= Socker Boppers =

Children's toy

Socker Boppers (formerly Sock'em Boppers) is a children's toy popularized in the late 1990s by Big Time Toys. Socker Boppers and their spin-off products such as Sock'em Swords, Sock'em Shields, and Sock'em Screamers have sold more than five million units in the United States and internationally in such countries as Canada, Great Britain, Australia, New Zealand, and Mexico. In the 1990s, the package tagline and the television ad and video jingle was "more fun than a pillow fight!".

Socker Boppers were first made and sold by Centsable Products, Inc., in the 1970s, when the toy was a top 10 best-seller among all toys. The original packaging included a photo of two children, one of which was owner Tom Mayfield's son, playing with the toy.
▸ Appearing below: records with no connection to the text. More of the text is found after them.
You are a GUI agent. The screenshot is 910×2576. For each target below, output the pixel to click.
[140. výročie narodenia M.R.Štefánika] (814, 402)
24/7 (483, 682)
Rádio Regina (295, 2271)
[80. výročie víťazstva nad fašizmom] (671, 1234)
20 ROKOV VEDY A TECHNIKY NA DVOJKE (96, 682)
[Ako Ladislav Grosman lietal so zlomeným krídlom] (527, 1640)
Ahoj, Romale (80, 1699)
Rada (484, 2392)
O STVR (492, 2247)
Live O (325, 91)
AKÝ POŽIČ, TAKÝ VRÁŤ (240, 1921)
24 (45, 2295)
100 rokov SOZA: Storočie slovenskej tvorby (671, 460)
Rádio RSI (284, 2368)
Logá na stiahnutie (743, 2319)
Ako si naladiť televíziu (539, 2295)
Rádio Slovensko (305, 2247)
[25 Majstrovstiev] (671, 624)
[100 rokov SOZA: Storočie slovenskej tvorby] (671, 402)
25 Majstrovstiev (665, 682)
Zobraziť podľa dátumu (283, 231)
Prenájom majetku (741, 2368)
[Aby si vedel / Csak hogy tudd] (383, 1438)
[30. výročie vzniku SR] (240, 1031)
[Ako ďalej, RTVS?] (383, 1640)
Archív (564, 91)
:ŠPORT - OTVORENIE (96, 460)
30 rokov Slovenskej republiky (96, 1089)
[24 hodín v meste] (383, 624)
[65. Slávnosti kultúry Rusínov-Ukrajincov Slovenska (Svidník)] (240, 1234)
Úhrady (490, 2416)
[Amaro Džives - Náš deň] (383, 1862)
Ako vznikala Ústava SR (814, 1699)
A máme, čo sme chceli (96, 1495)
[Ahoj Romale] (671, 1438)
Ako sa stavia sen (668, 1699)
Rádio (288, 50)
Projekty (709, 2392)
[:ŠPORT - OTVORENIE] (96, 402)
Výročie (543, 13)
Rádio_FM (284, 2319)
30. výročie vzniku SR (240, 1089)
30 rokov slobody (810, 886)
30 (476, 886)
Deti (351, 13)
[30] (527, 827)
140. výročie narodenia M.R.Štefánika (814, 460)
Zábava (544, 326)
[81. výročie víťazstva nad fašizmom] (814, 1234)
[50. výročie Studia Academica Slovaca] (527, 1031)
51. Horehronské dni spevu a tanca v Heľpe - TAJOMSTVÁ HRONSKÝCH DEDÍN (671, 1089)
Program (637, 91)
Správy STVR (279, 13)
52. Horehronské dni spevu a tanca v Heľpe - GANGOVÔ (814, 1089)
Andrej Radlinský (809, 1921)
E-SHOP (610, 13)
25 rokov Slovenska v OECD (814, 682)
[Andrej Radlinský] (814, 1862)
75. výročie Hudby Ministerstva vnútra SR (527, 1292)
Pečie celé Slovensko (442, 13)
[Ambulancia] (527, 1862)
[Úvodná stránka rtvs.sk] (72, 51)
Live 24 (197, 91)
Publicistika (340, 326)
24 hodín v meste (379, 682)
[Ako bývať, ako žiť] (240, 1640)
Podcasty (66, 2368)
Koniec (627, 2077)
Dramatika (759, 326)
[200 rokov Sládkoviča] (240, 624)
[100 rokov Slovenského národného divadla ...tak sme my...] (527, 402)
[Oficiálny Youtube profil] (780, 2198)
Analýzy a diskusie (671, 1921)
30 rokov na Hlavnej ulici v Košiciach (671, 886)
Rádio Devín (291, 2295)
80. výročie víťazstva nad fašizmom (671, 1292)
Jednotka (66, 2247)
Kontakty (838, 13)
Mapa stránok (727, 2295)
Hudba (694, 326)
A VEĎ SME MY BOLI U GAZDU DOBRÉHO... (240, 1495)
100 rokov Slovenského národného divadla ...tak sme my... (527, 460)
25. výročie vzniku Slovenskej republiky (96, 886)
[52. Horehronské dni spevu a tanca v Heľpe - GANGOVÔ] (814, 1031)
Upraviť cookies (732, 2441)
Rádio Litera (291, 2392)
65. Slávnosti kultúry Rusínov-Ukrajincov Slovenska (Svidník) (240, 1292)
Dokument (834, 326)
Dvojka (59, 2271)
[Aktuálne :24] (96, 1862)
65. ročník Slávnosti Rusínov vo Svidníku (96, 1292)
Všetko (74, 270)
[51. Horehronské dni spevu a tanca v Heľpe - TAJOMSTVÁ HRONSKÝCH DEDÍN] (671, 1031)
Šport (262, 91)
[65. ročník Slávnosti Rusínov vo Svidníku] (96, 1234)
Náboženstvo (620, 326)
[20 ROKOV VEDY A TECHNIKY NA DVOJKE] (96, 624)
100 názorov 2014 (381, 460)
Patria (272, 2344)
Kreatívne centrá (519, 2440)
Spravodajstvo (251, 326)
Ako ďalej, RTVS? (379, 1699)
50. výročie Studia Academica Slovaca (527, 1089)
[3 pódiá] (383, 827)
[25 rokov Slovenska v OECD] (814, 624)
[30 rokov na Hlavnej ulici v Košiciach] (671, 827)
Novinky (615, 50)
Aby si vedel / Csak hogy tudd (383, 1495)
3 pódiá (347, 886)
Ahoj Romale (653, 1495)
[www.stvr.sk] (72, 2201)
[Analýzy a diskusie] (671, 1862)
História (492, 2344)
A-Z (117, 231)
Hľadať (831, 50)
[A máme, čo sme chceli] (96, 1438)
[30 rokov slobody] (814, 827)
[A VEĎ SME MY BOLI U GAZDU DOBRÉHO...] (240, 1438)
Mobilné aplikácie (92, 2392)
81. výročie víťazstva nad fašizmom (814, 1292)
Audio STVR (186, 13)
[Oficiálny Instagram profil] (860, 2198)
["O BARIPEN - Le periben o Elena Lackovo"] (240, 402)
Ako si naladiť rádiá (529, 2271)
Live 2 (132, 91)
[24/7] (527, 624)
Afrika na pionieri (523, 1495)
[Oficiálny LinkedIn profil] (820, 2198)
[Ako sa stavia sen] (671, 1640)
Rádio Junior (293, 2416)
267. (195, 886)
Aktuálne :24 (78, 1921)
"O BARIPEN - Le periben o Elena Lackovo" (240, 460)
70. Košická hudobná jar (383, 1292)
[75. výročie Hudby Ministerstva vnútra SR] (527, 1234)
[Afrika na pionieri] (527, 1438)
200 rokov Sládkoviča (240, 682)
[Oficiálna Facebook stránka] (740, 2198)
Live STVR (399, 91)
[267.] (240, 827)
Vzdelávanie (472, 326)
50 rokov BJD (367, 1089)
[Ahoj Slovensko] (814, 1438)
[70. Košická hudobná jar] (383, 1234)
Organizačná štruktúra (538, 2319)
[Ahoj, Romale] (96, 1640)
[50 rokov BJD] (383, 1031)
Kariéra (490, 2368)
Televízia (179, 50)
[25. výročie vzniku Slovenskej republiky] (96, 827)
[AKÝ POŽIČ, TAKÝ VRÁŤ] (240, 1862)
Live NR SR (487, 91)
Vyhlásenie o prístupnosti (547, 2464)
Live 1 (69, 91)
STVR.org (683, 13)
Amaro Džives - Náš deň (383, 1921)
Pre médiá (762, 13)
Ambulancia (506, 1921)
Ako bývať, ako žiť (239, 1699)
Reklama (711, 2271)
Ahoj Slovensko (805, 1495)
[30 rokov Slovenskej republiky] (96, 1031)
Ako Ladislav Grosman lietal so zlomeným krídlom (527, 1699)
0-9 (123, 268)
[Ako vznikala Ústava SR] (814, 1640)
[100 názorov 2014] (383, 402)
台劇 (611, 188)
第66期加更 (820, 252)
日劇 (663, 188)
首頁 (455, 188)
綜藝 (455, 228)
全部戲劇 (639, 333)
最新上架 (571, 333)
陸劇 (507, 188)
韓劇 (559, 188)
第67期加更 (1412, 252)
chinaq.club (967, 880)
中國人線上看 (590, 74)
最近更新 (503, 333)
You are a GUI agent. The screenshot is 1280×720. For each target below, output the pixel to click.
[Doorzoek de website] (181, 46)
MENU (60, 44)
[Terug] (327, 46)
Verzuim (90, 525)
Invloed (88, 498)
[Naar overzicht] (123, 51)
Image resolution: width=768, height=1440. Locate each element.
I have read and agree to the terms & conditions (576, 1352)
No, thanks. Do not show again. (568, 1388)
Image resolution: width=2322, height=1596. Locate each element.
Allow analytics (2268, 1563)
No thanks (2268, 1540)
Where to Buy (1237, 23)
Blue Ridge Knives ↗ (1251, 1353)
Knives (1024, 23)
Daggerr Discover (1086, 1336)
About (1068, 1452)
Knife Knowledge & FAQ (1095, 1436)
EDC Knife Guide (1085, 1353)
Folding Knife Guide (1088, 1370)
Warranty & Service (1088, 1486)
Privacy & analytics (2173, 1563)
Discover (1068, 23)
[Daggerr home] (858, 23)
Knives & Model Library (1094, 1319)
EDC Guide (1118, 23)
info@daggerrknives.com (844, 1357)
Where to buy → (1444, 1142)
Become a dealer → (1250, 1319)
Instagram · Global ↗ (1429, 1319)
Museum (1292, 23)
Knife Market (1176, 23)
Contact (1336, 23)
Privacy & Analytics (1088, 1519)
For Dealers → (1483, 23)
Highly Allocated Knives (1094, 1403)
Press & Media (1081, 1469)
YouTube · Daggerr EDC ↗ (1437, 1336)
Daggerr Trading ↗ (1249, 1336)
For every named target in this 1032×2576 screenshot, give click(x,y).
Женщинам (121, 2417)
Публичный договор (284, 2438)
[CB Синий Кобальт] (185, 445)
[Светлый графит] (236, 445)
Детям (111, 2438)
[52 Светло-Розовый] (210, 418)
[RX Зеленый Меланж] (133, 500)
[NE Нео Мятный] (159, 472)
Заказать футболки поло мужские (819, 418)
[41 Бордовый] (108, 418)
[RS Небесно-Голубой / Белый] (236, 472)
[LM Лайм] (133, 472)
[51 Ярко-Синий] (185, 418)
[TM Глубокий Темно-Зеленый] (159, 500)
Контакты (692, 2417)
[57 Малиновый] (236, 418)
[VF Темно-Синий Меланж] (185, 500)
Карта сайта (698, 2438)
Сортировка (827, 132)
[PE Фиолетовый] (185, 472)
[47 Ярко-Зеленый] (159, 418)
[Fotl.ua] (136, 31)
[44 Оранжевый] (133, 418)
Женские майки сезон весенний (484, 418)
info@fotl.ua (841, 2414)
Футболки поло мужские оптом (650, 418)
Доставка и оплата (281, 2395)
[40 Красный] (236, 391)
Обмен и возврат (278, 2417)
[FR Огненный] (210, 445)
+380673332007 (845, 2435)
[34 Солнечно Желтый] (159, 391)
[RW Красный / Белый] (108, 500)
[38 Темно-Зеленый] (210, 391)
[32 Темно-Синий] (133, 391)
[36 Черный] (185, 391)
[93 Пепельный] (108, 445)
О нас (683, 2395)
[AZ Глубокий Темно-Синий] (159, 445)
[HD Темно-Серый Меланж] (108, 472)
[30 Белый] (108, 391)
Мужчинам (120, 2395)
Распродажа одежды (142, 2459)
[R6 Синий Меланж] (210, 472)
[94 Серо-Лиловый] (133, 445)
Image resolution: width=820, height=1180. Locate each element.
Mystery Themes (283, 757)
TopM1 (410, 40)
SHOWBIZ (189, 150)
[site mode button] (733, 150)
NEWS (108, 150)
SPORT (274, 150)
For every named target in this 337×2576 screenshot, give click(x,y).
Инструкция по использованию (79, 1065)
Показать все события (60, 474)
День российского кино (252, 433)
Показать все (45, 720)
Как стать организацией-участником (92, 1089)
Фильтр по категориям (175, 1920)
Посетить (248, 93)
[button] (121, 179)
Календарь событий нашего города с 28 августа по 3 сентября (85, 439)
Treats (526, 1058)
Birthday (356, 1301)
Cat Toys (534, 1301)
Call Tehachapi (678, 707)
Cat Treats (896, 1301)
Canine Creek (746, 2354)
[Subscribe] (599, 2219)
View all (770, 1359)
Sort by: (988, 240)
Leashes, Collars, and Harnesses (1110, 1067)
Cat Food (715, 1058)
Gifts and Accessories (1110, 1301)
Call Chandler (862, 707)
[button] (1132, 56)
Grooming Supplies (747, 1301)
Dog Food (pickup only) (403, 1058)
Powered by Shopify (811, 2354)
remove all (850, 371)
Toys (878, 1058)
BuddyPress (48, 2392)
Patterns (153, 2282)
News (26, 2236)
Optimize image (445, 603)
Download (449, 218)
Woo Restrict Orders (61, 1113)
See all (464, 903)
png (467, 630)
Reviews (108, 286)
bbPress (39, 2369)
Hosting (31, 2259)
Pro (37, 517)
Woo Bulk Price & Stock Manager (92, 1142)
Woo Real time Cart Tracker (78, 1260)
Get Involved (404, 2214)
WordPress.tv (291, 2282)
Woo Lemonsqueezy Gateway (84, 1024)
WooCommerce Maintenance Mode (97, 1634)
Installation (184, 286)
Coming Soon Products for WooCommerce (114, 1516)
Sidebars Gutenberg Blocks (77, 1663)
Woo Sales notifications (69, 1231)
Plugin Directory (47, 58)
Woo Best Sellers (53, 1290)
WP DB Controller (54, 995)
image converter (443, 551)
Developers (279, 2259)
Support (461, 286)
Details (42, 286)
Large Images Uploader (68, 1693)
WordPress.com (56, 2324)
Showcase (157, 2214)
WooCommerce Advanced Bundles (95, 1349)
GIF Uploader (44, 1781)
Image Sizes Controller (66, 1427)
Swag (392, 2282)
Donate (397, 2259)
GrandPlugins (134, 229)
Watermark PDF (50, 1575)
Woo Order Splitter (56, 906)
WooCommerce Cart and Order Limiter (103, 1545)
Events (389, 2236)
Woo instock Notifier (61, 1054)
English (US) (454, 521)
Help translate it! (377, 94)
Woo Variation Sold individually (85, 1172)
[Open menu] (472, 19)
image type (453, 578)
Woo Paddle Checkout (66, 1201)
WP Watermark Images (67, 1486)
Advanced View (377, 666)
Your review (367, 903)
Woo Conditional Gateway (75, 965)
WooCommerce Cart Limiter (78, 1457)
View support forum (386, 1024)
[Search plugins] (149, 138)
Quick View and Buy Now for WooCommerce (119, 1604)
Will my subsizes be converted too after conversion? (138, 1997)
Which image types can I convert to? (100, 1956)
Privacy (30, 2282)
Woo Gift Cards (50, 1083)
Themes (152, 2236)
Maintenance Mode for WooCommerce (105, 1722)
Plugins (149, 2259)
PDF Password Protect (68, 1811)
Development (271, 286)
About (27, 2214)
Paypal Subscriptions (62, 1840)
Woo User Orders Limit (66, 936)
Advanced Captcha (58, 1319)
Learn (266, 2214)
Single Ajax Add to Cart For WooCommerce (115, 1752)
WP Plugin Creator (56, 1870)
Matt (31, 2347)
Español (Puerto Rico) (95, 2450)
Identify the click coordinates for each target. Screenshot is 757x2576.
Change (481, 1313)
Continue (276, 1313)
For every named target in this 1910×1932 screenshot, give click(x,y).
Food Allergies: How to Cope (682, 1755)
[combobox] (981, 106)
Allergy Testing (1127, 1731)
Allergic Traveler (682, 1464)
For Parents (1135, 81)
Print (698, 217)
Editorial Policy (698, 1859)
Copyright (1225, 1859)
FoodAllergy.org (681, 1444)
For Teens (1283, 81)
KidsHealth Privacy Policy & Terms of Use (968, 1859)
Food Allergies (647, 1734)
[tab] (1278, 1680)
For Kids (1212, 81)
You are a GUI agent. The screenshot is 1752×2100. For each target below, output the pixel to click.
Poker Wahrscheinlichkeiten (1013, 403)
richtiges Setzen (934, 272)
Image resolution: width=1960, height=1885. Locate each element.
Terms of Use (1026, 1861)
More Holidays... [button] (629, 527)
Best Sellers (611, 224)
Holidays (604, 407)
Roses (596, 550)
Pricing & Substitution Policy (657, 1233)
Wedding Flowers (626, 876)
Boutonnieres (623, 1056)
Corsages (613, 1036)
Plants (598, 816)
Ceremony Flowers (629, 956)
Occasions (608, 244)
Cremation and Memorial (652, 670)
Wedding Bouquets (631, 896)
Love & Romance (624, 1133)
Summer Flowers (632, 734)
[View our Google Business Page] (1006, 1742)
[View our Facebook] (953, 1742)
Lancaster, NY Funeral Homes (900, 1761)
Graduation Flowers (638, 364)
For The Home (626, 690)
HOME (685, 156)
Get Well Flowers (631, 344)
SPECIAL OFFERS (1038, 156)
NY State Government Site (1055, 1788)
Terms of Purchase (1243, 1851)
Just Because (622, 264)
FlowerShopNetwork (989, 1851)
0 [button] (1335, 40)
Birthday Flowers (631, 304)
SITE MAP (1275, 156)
In 2002-03, Mattel sued Big Time Toys for $1 million for trademark infringement over the use of the name "Sock'em Boppers," claiming that the name infringed on the name of their toy "Rock'em Sock'em Robots," which was eventually settled when Big Time Toys changed the name of the product to Socker Boppers. Eventually, Big Time Toys made spin-off products including Sock'em Swords, Sock'em Shields, and Sock'em Screamers.

Sock'em Boppers underwent something of a renaissance in the mid- to late-2000s, spurred on in equal parts by nostalgia and their increased availability from online retail stores. A July 24, 2006 article in the Chicago Tribune reports that "sales ... of [Sock'em Boppers] saw an increase of 18% between 2005 and 2006, ... the product's strongest showing in almost a decade."

In January 2012, Socker Boppers were launched in the UK at the London Toy Fair by London-based toy company Wicked Vision, which purchased rights from Big Time Toys.